Editors’ Highlights are summaries of recent papers by AGU’s journal editors.
Source: Journal of Geophysical Research: Earth Surface
Permafrost beneath Arctic roads is warming and becoming less stable, creating growing risks for northern infrastructure. Yet predicting how frozen ground will evolve remains difficult because subsurface conditions vary sharply over short distances, observations are sparse, and conventional process-based models are not easy to update as new field data arrive. In a new study, Gou et al. [2026] address that challenge at an embankment road in Utqiaġvik, Alaska, using fiber-optic temperature measurements collected along a 100-meter transect to track how shallow ground conditions change through time. Rather than treating monitoring and modeling as separate tasks, the authors link them in a framework designed to evolve with the physical system itself.

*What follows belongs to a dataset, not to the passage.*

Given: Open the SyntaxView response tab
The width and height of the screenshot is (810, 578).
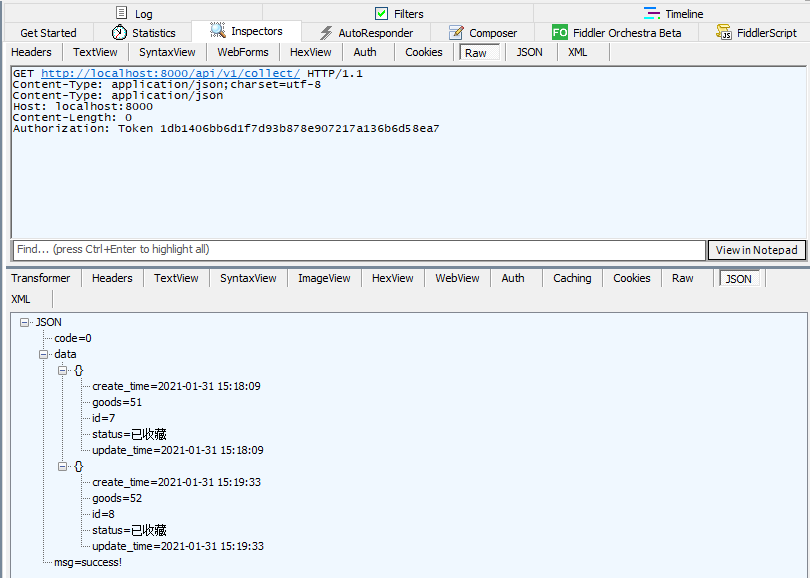Looking at the screenshot, I should click(x=247, y=278).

What stands out here is not simply the use of machine learning, but the way the authors build a physics-informed digital twin for permafrost under infrastructure. Their framework embeds a neural network within a heat-transfer solver, so the governing physics remain central while the model can still update uncertain soil properties as new observations arrive. This study moves beyond black-box prediction toward an interpretable, updateable system that can reconstruct subsurface temperature fields, infer thermodynamic properties such as unfrozen water content and thermal conductivity, and then test those inferences against independent DAS data, borehole temperatures, and laboratory measurements. This makes the work more than a site-specific modeling exercise; it offers a credible pathway toward near-real-time permafrost forecasting and infrastructure monitoring in a rapidly warming Arctic.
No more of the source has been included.